If that doesn’t bring you to tears and make you want to curse Trump, DHS, ICE and the ice in the veins of the people who implement these policies, probably nothing will.
As reported at KTVU, a Bay Area television station website:
A federal immigration judge in San Francisco on Wednesday released an Oakland father of three out on $5,000 bond after he had been held in ICE custody for the last nine months.
Immigration Judge Alison E. Daw declared that Ricardo Mercado, 38 – held in the West County Detention Facility in Richmond since July 11, 2017 – was not a danger to society and not a flight risk with the amount of money his wife, Lilia Perez, posted immediately after the hearing. She ran to the bank to get a cashier's check.
Turns out Mercado is a victim of a particularly cruel, recent (in February, 2018) Supreme Court ruling.
Mercado is one of the estimated 40,000 undocumented immigrants held in the 112 ICE detention facilities… He was… caught up in a Supreme Court decision... where the justices declared that undocumented immigrants do not have the right to periodic bond hearings and can remain in custody indefinitely.
Fortunately for him, judges in the 9th Circuit are not interpreting that Supreme Court decision as a ‘must’ but as a ‘may’ …

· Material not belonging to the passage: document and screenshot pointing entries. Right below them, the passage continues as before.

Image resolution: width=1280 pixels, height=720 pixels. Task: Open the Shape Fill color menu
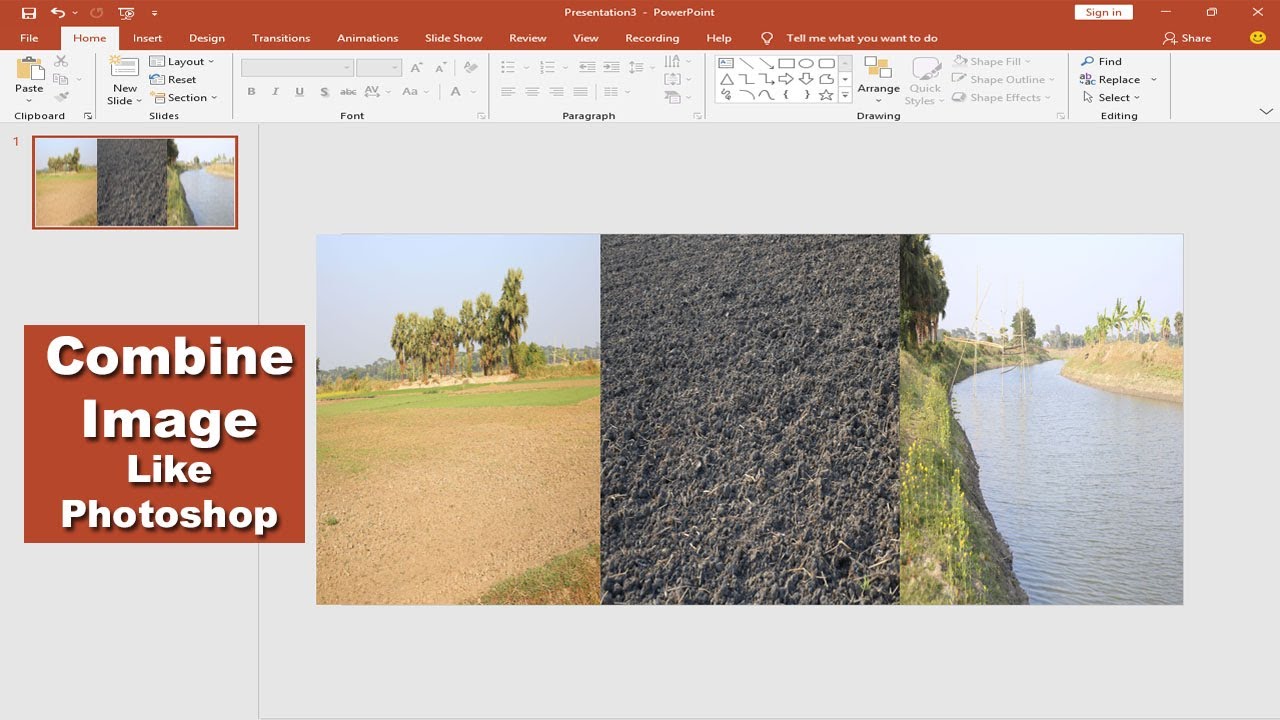992,61
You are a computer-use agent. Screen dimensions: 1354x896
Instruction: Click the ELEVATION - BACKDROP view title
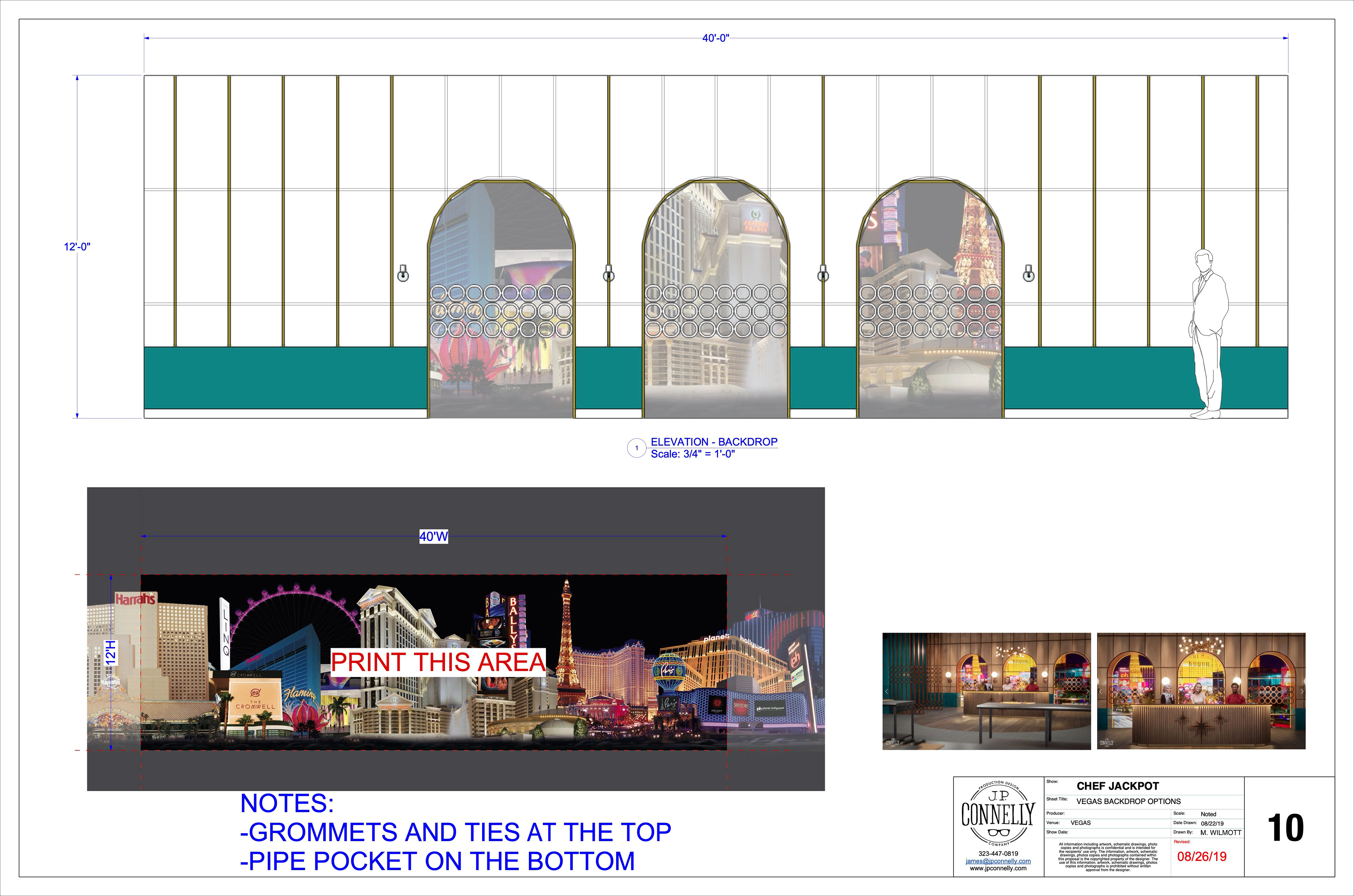pyautogui.click(x=714, y=442)
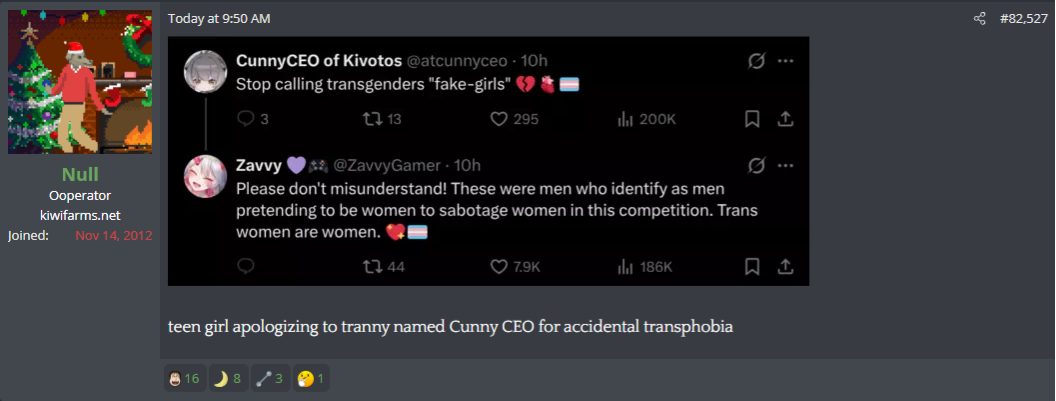Image resolution: width=1056 pixels, height=401 pixels.
Task: Click the retweet icon showing 13
Action: (372, 119)
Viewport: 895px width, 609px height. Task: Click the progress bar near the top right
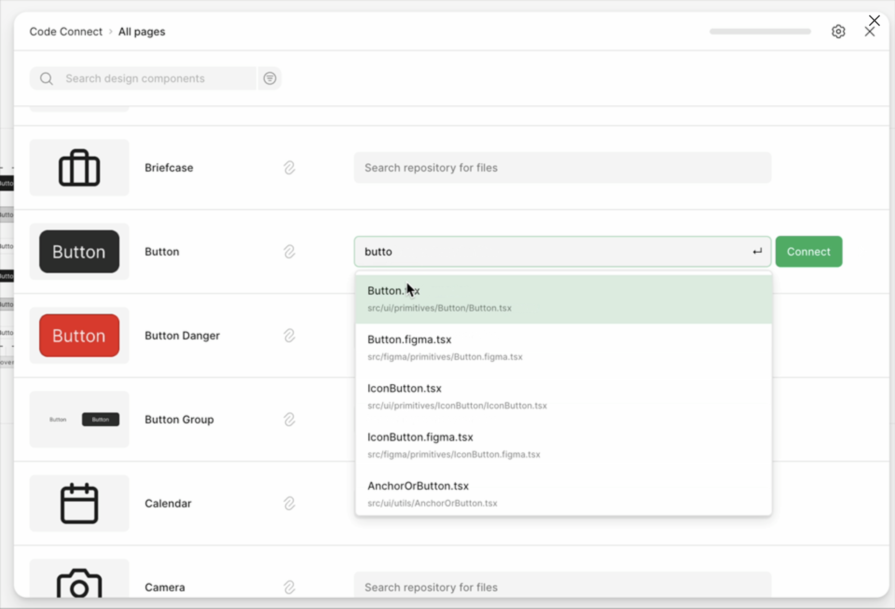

The first example was on March 13, when a federal judge in San Francisco ruled that Floricel Liborio Ramos … should be released from detention under appropriate supervision conditions as she awaits her final deportation hearing. The judge in that case said that the Supreme Court did not rule that detainees must be held without the chance for a bond hearing, the justices ruled that they may be held. ...

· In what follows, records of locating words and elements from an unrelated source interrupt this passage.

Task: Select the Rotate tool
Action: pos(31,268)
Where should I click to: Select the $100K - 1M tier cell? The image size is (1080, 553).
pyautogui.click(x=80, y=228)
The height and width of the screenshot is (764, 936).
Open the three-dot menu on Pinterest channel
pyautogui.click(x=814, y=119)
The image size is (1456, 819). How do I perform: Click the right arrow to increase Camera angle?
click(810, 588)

Unfortunately, detainees in other jurisdictions have no be so blessed:
… Immigrant rights attorney Jehan Laner Romero explained that the district court judges within the 9th Circuit, are unique with their recent detainee rulings, as a legal precedent in this circuit allowed for more lenient interpretations. Lower court immigration judges across the country, she said, are mostly interpreting the case more conservatively, ruling that detainees in several categories should be denied these bond hearings.
It’s time to #DeportICE, preferably to another galaxy, far far away.